_PROBLEM DETAILS_.
Format the records below as a numbered list with one line per item and no blank lines. Leave out the pictures.

★ ★ ★ ★ ★ ★ ★

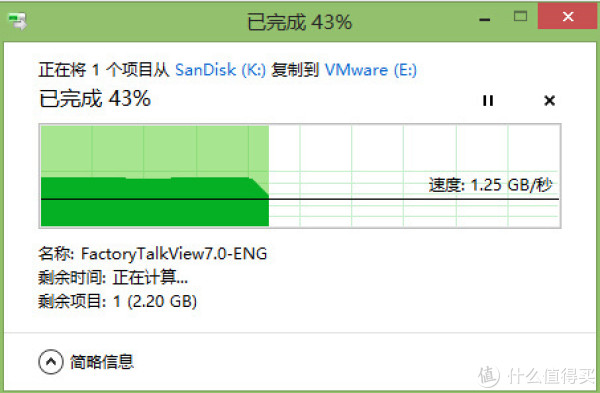Screen dimensions: 600x393
Task: Open the VMware (E:) destination link
Action: 371,70
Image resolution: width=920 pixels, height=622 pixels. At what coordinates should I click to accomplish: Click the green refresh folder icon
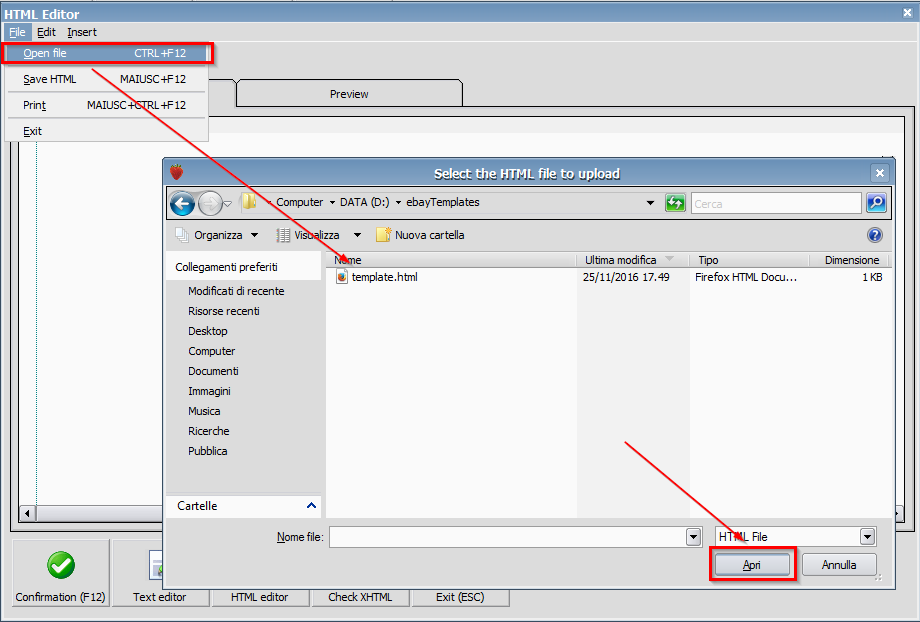pos(675,203)
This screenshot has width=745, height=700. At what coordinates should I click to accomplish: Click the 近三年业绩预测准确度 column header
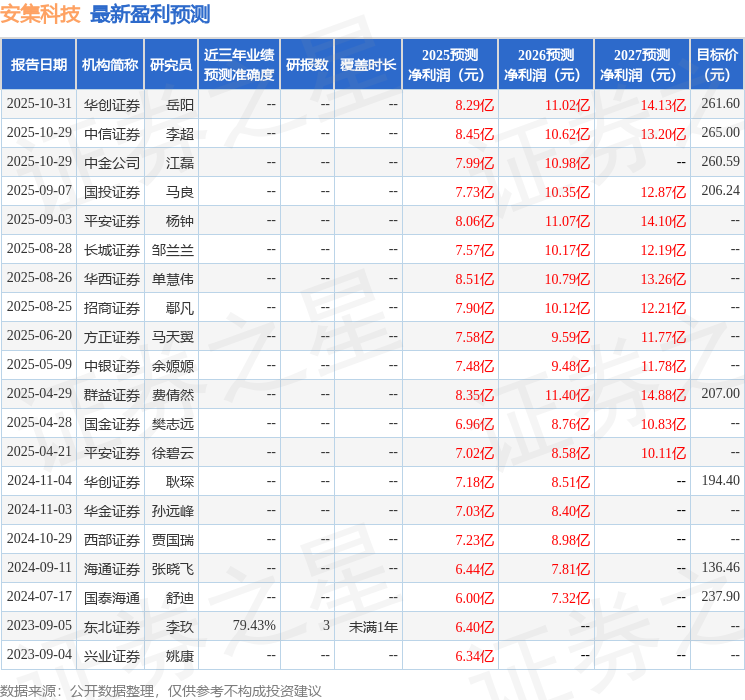click(x=239, y=64)
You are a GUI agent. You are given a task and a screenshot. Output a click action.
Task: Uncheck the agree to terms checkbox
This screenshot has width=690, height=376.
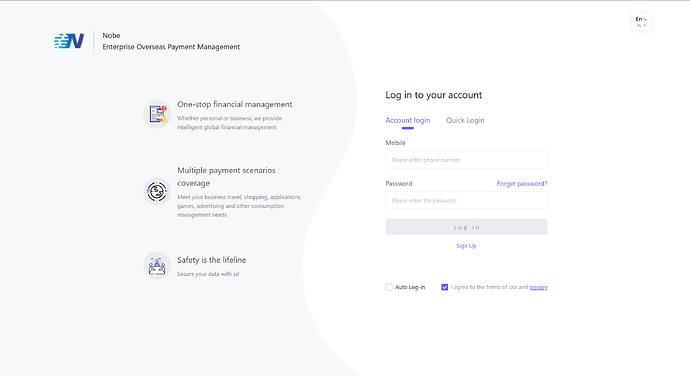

★ ★ ★ ★ ★ ★ ★

_WRITTEN ANSWER_.
1. Screen dimensions: 600x393
2. Task: Open the VMware (E:) destination link
3. Action: 371,70
4. Image resolution: width=920 pixels, height=622 pixels. At what coordinates should I click to accomplish: Click the green refresh folder icon
5. pos(675,203)
6. This screenshot has width=745, height=700. At what coordinates should I click to accomplish: Click the 近三年业绩预测准确度 column header
7. click(x=239, y=64)
8. You are a GUI agent. You are given a task and a screenshot. Output a click action.
9. Task: Uncheck the agree to terms checkbox
10. This screenshot has width=690, height=376.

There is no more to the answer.